How Many PC’s Does it Take to …
Posted by Jeff Condon on February 17, 2009
I had an idea earlier today that RegEM on all the massive set of satellite data in the antarctic reconstruction paper may be actually equal to a RegEM of only 3 series. This is an oddity as revealed by Roman M’s brilliant analysis on climate audit where he discovered that the satellite reconstruction data is entirely represented by 3 pc’s for over 5000 grid cells. A massive amount of data for so small a number of series. Each gridcell is created by taking three trends times 3 x 5000 multipliers and added together to create all of the individual cells.
The way the paper seems to work is to use all the complexities of the 1982 -2006 satellite data with a wide variety of covariances in relation to the 42 surface measurements in a sophisticated bounded impution algorithm (RegEM) to reproduce data back to 1956. Well, it turns out that doesn’t seem to be the case.
I used the 3 back calculated PC’s that RomanM derrived which extend back to 1957 and deleted all values prior to1982. Three total temp series which were then placed next to the 42 surface stations in a matrix. RegEM was used to reproduce the 3 series.
The series on the left are the Steig PC’s, the ones on the right represent the recreated PC’s (the data prior to 1982 in the right side graphs were calculated using RegEM).
This is the SMALL difference between the plots.
What this shows to me is that the reconstruction with all it’s complex covariances actually comes down to the RegEM infilling of 3 PC’s based on the data from 30ish pre-1980 temperature stations. To be very clear, this is a reconstruction of the AWS data for an entire continent based on RegEM from — three curves!!
What makes this significant is that it is assumed from reading the paper that the AWS data covariance is used to determine station weighting relative to individual ground positions. Instead there is little information here to separate the locatons of the ground stations as would be required for a proper RegEM reconstruction.

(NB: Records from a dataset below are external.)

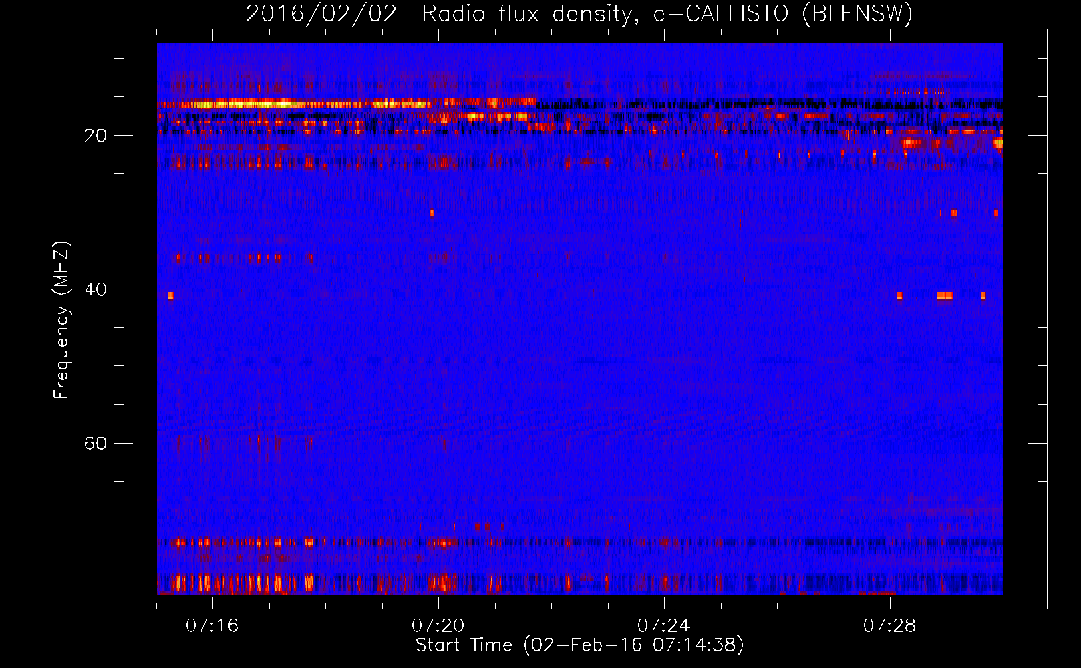Click the orange spot at 40 MHz left edge
Screen dimensions: 1081x668
click(x=171, y=295)
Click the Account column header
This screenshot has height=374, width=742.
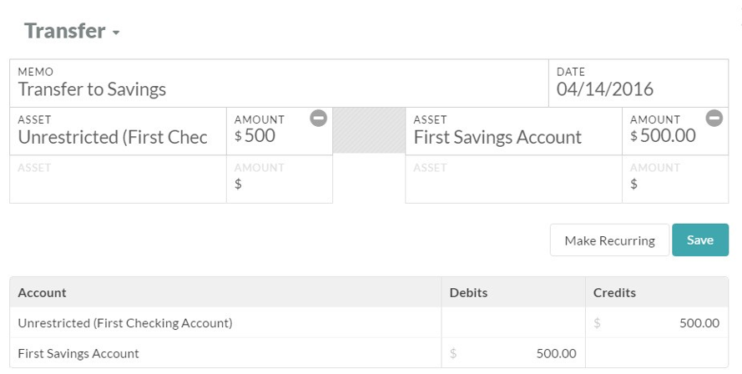pos(42,292)
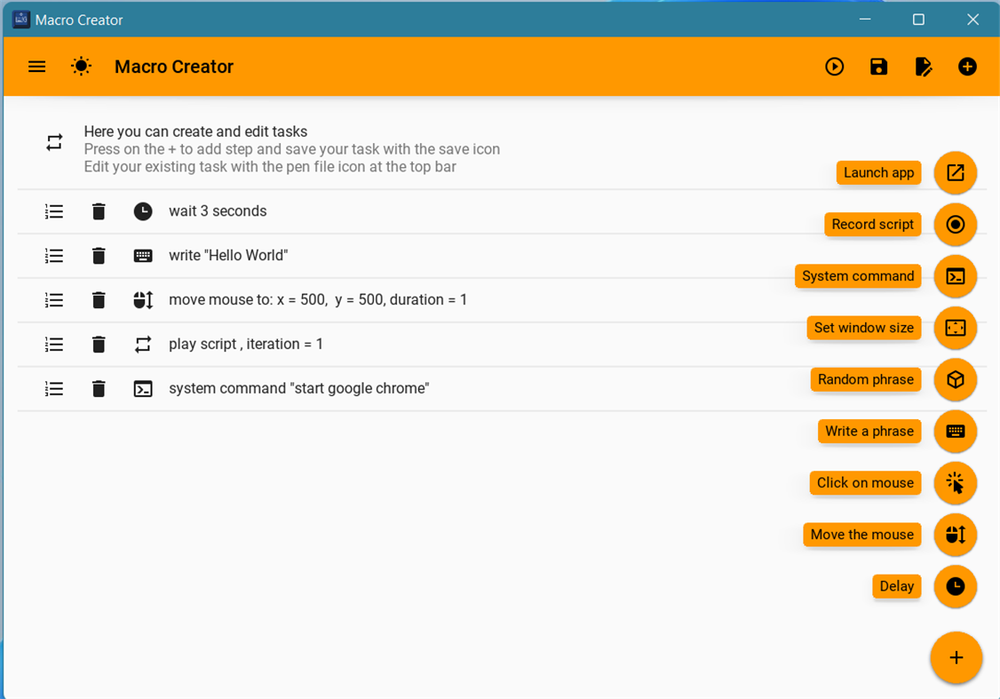The height and width of the screenshot is (699, 1000).
Task: Delete the "wait 3 seconds" step
Action: [x=99, y=211]
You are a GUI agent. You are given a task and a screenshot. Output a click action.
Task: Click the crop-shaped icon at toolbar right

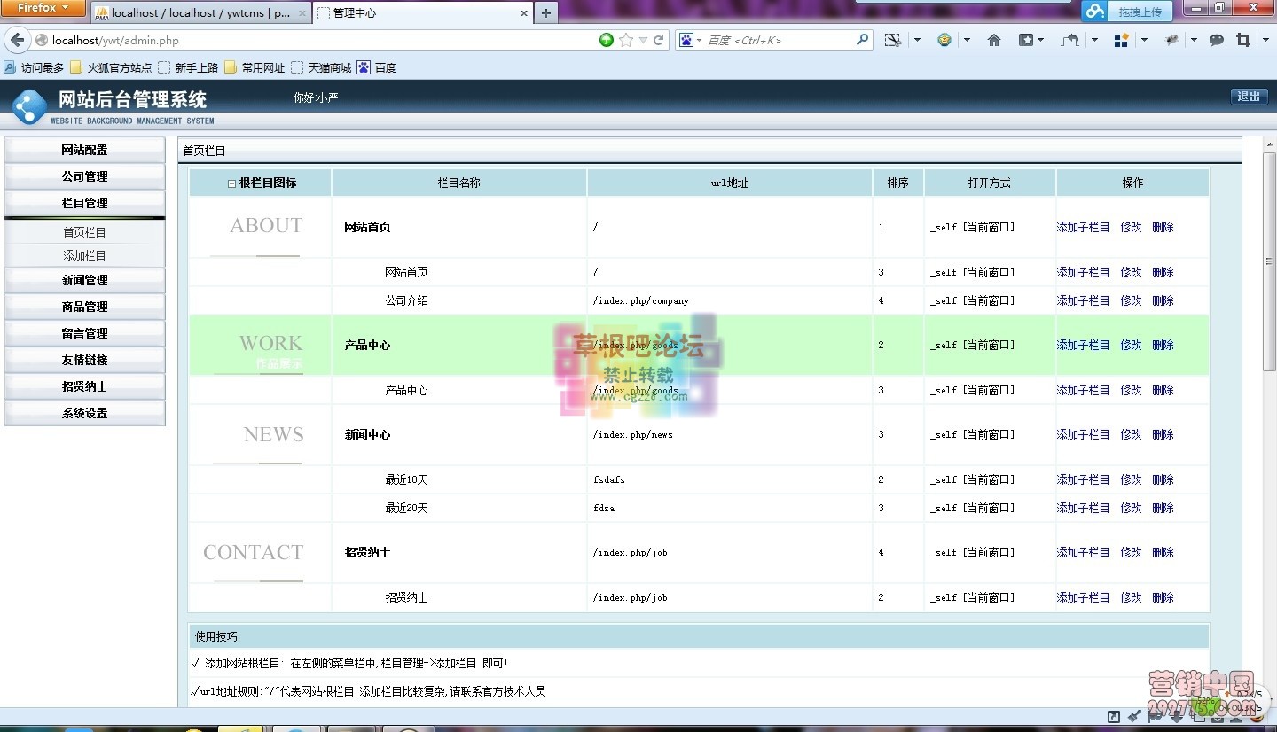click(x=1245, y=39)
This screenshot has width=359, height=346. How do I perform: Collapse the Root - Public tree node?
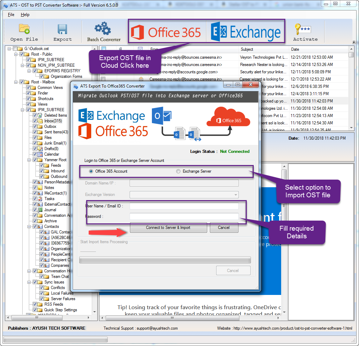[16, 54]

Also, we now can assume that the AWS reconstruction was done on 3 pc’s rather than the entire set of data.
I think that due to the number of reads and lack of comments this may be a bit too confusing the way it’s written so I added a bit more explanation.

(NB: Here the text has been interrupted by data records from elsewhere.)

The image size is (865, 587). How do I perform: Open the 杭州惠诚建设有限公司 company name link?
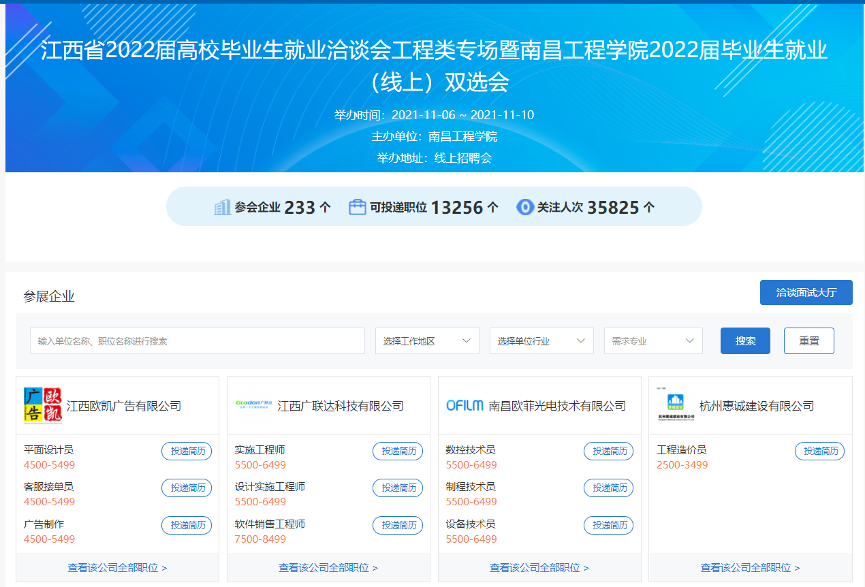pos(757,406)
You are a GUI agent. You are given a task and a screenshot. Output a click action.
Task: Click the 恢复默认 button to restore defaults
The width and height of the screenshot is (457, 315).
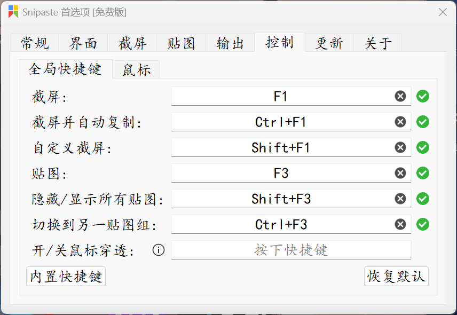pyautogui.click(x=396, y=276)
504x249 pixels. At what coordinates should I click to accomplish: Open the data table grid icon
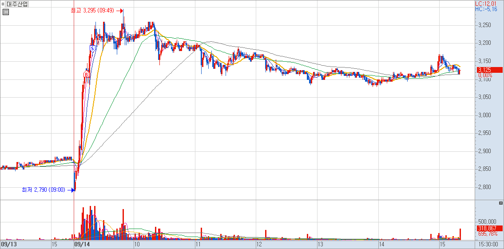5,12
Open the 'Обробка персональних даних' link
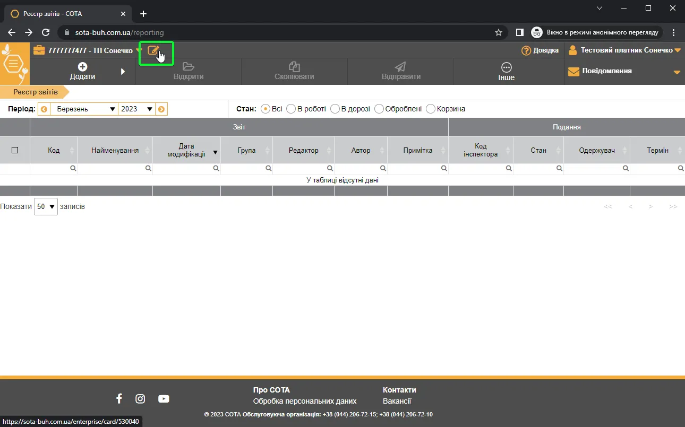 coord(305,401)
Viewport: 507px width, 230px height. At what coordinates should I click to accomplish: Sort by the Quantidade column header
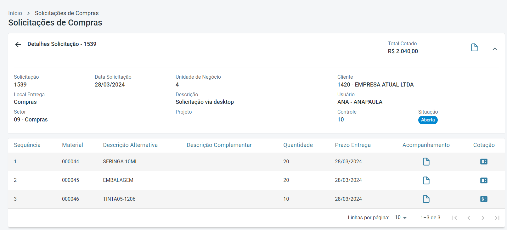298,145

First a PC or principal component is basically a curve. The curves in this case were calculated to be a best match to two reconstructions, satellite or AWS data for the antarctic. The 3 curves get a multiplier which can be positive or negative and are added together to create a reproduction of the entire field of satellite measurements. This process can do a good job of representing a field but limitations in the number of pc’s can create limitations in the detail level of the resulting field. Still, if done right the trend should be accurate.

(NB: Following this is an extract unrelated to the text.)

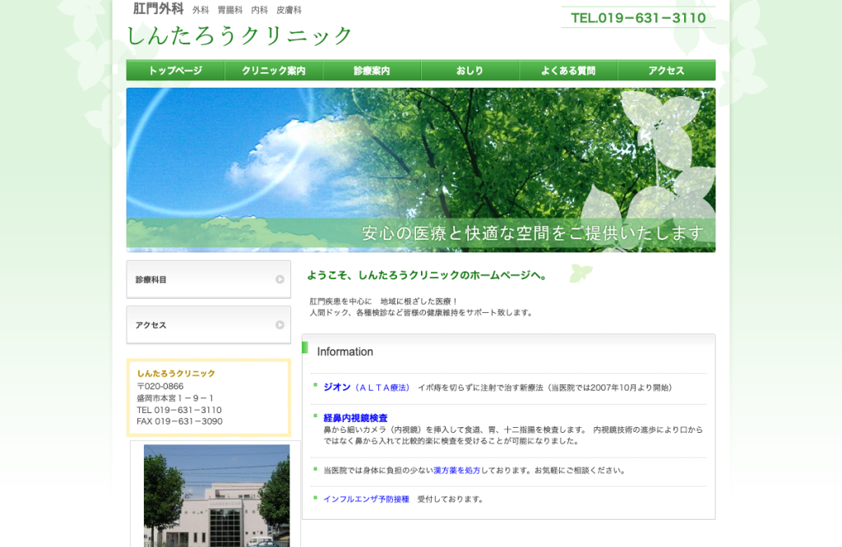The width and height of the screenshot is (842, 547).
Task: Click the arrow icon beside 診療科目
Action: pos(280,279)
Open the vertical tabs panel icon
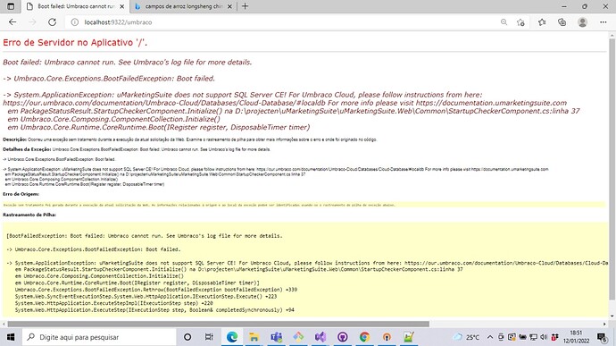This screenshot has height=346, width=616. (x=11, y=6)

From Jeff C the trend in the field from the 3 pc’s looks like this.
The above graph comes from the data presented by Dr. Steig at his website, Roman discovered this data was actually PC data and did not include the real satellite data. Jeff C simply plots all the points on a map of the antarctic. Jeff’s graph shows a positive trend at nearly every station in the antarctic, still you can see some of the detail level in the trends which let’s us know that the 3 PC’s can make a nice field. You can see the title of the graph goes back to 1957, yet the AWS data only exists from 1980′s onward.
In RegEM a temperature station would be expected to have a high correlation with the real satellite data at a the same point so RegEM would then assign a high weighting from the nearby surface station historic data to that individual point creating a reasonable spatial trend.
By using a low number of PC’s in the reconstruction rather than the actual satellite data the likelihood of an individual station receiving proper weighting is reduced and by my own guess it seems pretty minimal. That means that the stations in the peninsula would have their already exaggerated (from Jeff C’s post) weighting assigned to the entire reconstruction.
The first ten times I read the paper I assumed real data was used to properly match surface station data to the satellite data. This result clearly shows that the processed data from 3 pc’s was used to create the historic trends for all the satellite record. My result above has a very small error in the reconstruction which shows that the reconstructions of the pre-satellite data can be created with minimal concern for the weighting of individual stations.
This isn’t final proof or anything but it is strong evidence to me that the peninsula stations are likely exaggerating the trend of the entire reconstruction.